Stronger writing comes from choosing power words.
by Kathy Steinemann
Wrong word or strong word?
Muscle up, wordsters.
Weak writing alienates readers. They won’t settle for wussy, so why should you?
One path to stronger writing is to pump up the power of single words. This post provides examples that will help you muscle-ize your narrative.
If you see an idea that looks interesting, feel free to grab it for a story prompt.
Let’s review a sentence that relies on weak words.
The guy walked through the water.
Do you see the scene? The “guy” could be a swimmer at the recreation center, a plumber in a flooded basement, or __________.
Rewrites of the sentence convey specific images without affecting word count
The swimmer paddled through the waves.
Michael Phelps waded through the pool.
The plumber splashed through the basement.

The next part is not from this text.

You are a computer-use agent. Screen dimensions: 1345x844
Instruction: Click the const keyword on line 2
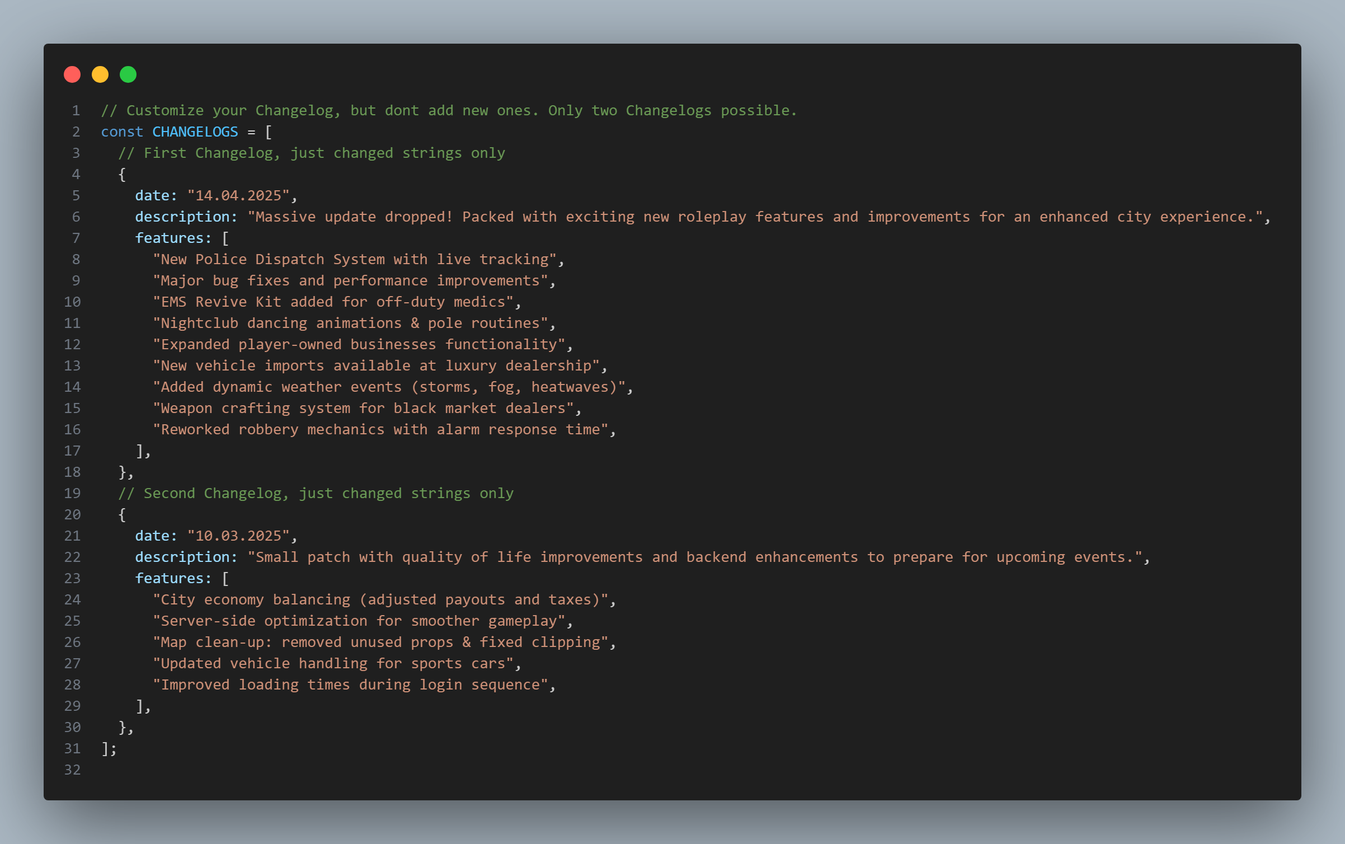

The soldier marched through the puddles.
Tiger plowed through the water trap.
Do you pass the smell test?
Not the smell you work up during your creative calisthenics.
But maybe your writing stinks.
Let’s visit Warren. Although he isn’t smelly, he smells something unusual.
Warren’s nostrils filled with an unusual smell.
Is that smell pleasant? Unpleasant? Nauseating?
Without relying on adjectives or increasing word count, we can provide readers with a sentence that leaves no doubt.
Warren’s nostrils were assaulted by a stench.
Hmm. Passive voice. Can we change that?
A stench assaulted Warren’s nostrils.
The stench, the most important part of the word picture, appears as an active assailant—and we have two fewer words.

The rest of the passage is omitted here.